**Task brief:**
Rewrite the listing below as a JSON list of strings, with one string per line and no entries for blank lines.

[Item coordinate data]
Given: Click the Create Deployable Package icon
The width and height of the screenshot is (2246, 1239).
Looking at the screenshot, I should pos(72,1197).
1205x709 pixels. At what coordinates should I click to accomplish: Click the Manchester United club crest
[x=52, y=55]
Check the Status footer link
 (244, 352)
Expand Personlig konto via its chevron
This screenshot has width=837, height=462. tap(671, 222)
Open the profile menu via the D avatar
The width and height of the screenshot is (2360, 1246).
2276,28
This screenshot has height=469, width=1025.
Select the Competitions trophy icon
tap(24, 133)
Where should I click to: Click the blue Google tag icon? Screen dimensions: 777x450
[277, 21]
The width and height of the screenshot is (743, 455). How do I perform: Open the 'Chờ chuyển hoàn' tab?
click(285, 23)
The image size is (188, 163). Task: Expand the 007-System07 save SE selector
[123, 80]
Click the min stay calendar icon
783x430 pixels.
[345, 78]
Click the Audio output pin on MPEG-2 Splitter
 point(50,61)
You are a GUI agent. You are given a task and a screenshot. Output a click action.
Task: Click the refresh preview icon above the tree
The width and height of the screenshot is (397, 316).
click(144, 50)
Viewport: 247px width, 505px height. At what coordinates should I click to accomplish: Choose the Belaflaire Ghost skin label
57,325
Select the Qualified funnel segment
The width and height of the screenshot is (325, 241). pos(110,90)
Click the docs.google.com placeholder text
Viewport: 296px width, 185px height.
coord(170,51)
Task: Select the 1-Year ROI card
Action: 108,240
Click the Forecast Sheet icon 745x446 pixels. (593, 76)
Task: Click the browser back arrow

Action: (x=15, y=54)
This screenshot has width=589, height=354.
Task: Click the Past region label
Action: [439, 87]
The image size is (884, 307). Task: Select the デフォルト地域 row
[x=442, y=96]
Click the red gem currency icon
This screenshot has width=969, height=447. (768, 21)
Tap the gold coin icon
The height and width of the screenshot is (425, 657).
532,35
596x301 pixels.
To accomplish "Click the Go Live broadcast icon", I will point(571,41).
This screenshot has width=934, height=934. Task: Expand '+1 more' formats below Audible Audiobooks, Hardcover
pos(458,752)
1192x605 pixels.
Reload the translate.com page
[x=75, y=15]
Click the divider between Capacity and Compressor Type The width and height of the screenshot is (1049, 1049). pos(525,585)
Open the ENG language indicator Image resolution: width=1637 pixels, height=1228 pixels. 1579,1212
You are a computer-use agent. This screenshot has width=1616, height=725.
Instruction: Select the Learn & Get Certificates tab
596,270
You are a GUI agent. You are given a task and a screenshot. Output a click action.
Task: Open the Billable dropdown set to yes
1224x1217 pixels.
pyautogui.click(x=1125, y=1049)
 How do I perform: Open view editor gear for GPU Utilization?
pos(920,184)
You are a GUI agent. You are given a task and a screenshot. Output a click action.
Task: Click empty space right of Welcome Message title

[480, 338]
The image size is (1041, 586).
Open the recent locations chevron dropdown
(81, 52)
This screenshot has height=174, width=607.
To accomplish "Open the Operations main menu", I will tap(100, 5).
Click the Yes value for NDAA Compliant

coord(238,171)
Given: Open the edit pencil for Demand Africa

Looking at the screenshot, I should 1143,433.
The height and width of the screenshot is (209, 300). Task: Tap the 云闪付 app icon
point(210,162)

**Task response:**
[
  "Given: Click the Create Deployable Package icon",
  "The width and height of the screenshot is (2246, 1239).",
  "Looking at the screenshot, I should pos(72,1197).",
  "1205x709 pixels. At what coordinates should I click to accomplish: Click the Manchester United club crest",
  "[x=52, y=55]",
  "Check the Status footer link",
  " (244, 352)",
  "Expand Personlig konto via its chevron",
  "This screenshot has width=837, height=462. tap(671, 222)",
  "Open the profile menu via the D avatar",
  "The width and height of the screenshot is (2360, 1246).",
  "2276,28",
  "This screenshot has height=469, width=1025.",
  "Select the Competitions trophy icon",
  "tap(24, 133)",
  "Where should I click to: Click the blue Google tag icon? Screen dimensions: 777x450",
  "[277, 21]",
  "The width and height of the screenshot is (743, 455). How do I perform: Open the 'Chờ chuyển hoàn' tab?",
  "click(285, 23)",
  "The image size is (188, 163). Task: Expand the 007-System07 save SE selector",
  "[123, 80]",
  "Click the min stay calendar icon",
  "783x430 pixels.",
  "[345, 78]",
  "Click the Audio output pin on MPEG-2 Splitter",
  " point(50,61)",
  "You are a GUI agent. You are given a task and a screenshot. Output a click action.",
  "Task: Click the refresh preview icon above the tree",
  "The width and height of the screenshot is (397, 316).",
  "click(144, 50)",
  "Viewport: 247px width, 505px height. At what coordinates should I click to accomplish: Choose the Belaflaire Ghost skin label",
  "57,325",
  "Select the Qualified funnel segment",
  "The width and height of the screenshot is (325, 241). pos(110,90)",
  "Click the docs.google.com placeholder text",
  "Viewport: 296px width, 185px height.",
  "coord(170,51)",
  "Task: Select the 1-Year ROI card",
  "Action: 108,240",
  "Click the Forecast Sheet icon 745x446 pixels. (593, 76)",
  "Task: Click the browser back arrow",
  "Action: (x=15, y=54)",
  "This screenshot has width=589, height=354.",
  "Task: Click the Past region label",
  "Action: [439, 87]",
  "The image size is (884, 307). Task: Select the デフォルト地域 row",
  "[x=442, y=96]",
  "Click the red gem currency icon",
  "This screenshot has width=969, height=447. (768, 21)",
  "Tap the gold coin icon",
  "The height and width of the screenshot is (425, 657).",
  "532,35",
  "596x301 pixels.",
  "To accomplish \"Click the Go Live broadcast icon\", I will point(571,41).",
  "This screenshot has width=934, height=934. Task: Expand '+1 more' formats below Audible Audiobooks, Hardcover",
  "pos(458,752)",
  "1192x605 pixels.",
  "Reload the translate.com page",
  "[x=75, y=15]",
  "Click the divider between Capacity and Compressor Type The width and height of the screenshot is (1049, 1049). pos(525,585)",
  "Open the ENG language indicator Image resolution: width=1637 pixels, height=1228 pixels. 1579,1212",
  "You are a computer-use agent. This screenshot has width=1616, height=725.",
  "Instruction: Select the Learn & Get Certificates tab",
  "596,270",
  "You are a GUI agent. You are given a task and a screenshot. Output a click action.",
  "Task: Open the Billable dropdown set to yes",
  "1224x1217 pixels.",
  "pyautogui.click(x=1125, y=1049)",
  " How do I perform: Open view editor gear for GPU Utilization?",
  "pos(920,184)",
  "You are a GUI agent. You are given a task and a screenshot. Output a click action.",
  "Task: Click empty space right of Welcome Message title",
  "[480, 338]",
  "The image size is (1041, 586).",
  "Open the recent locations chevron dropdown",
  "(81, 52)",
  "This screenshot has height=174, width=607.",
  "To accomplish \"Open the Operations main menu\", I will tap(100, 5).",
  "Click the Yes value for NDAA Compliant",
  "coord(238,171)",
  "Given: Open the edit pencil for Demand Africa",
  "Looking at the screenshot, I should 1143,433.",
  "The height and width of the screenshot is (209, 300). Task: Tap the 云闪付 app icon",
  "point(210,162)"
]